> **Problem to work on**: Throughout the listing that follows, find each line with the word "screenshot" and copy it.

> **Information**:
========================================
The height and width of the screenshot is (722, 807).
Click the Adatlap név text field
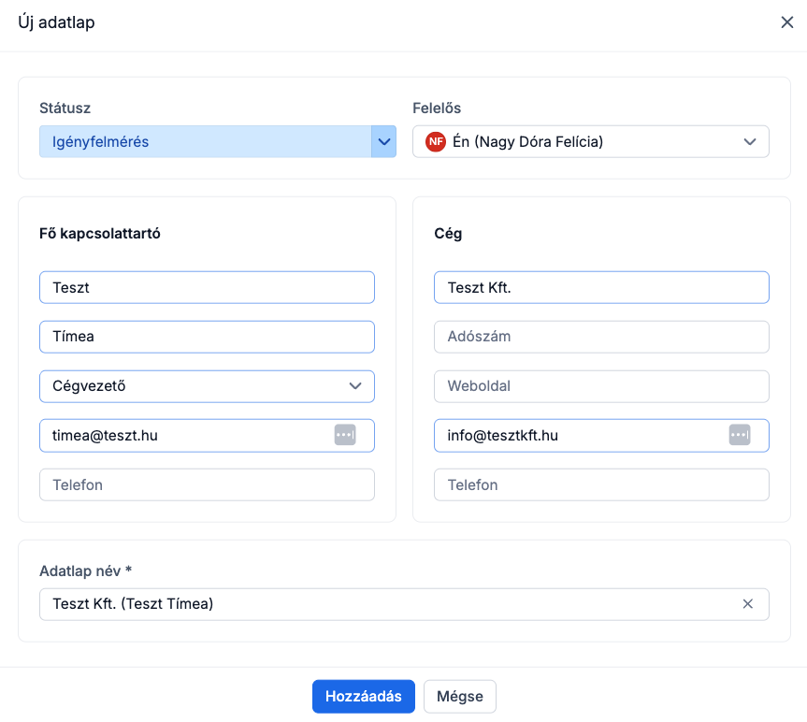(383, 604)
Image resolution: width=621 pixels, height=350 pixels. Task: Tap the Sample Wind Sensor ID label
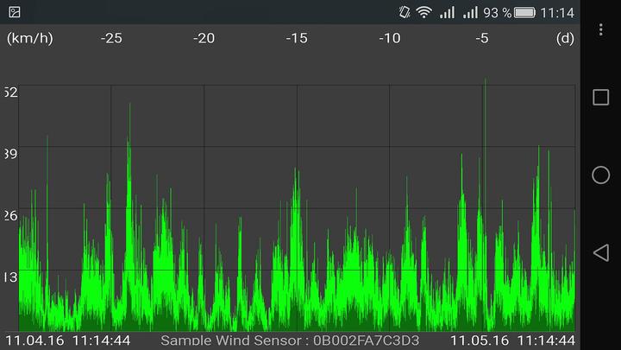pyautogui.click(x=290, y=340)
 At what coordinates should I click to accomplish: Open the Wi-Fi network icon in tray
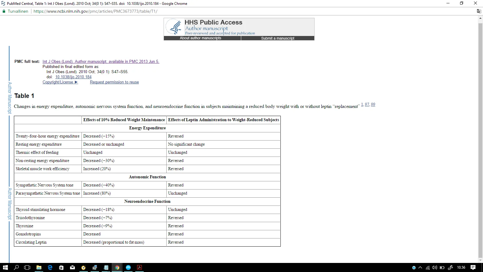click(x=428, y=267)
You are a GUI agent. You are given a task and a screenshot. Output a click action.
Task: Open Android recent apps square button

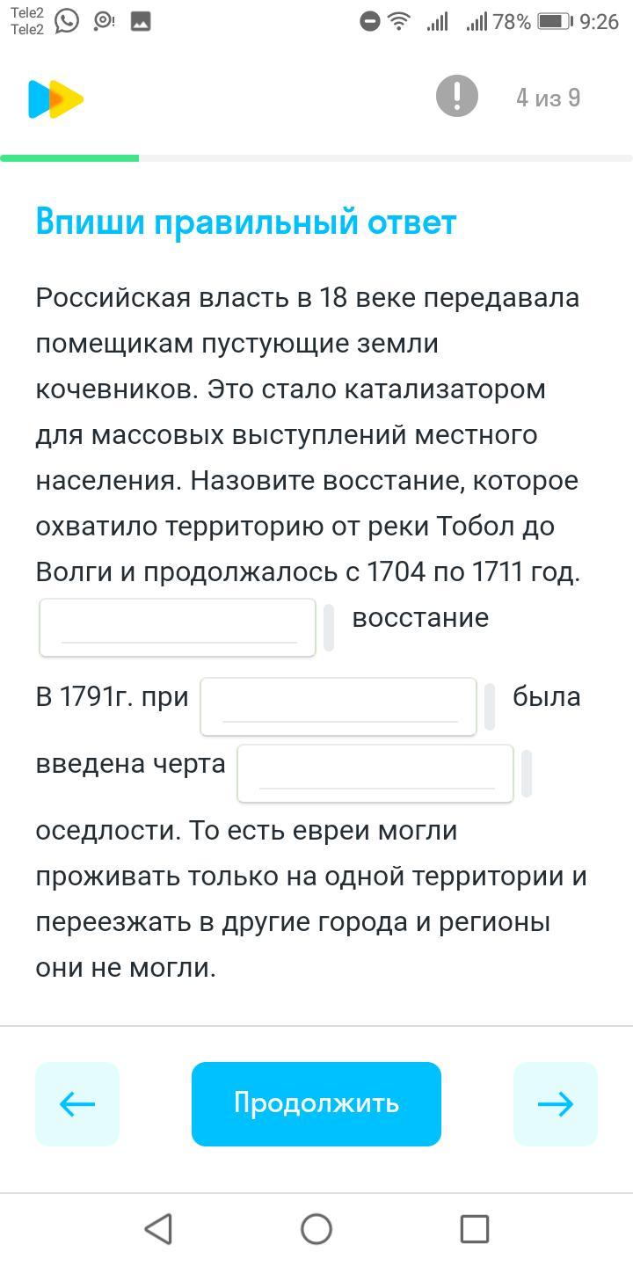tap(474, 1228)
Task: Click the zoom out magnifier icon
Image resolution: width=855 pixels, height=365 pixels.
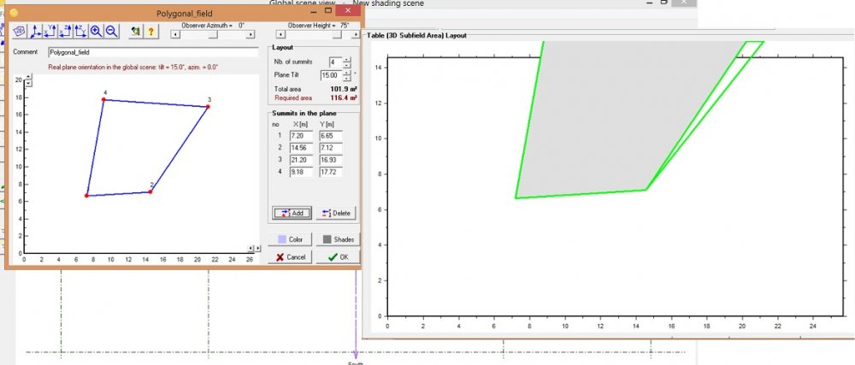Action: pyautogui.click(x=111, y=31)
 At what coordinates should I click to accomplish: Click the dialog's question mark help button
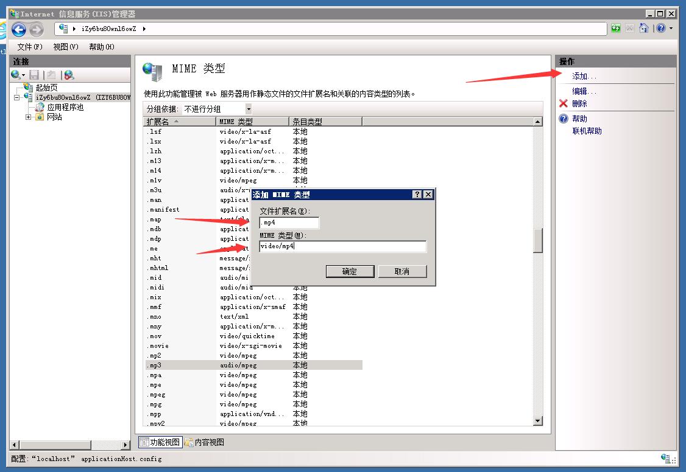click(417, 195)
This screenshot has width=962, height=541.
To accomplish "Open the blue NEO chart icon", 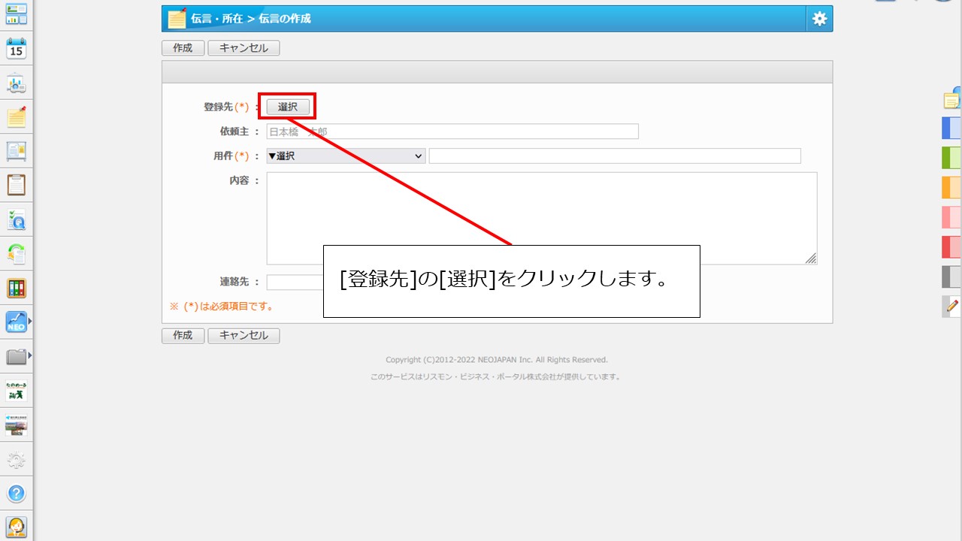I will pyautogui.click(x=16, y=322).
========================================
> **Answer below**:
The height and width of the screenshot is (722, 807).
You are a GUI agent. You are given a task and a screenshot. Output a click action.
This screenshot has width=962, height=541.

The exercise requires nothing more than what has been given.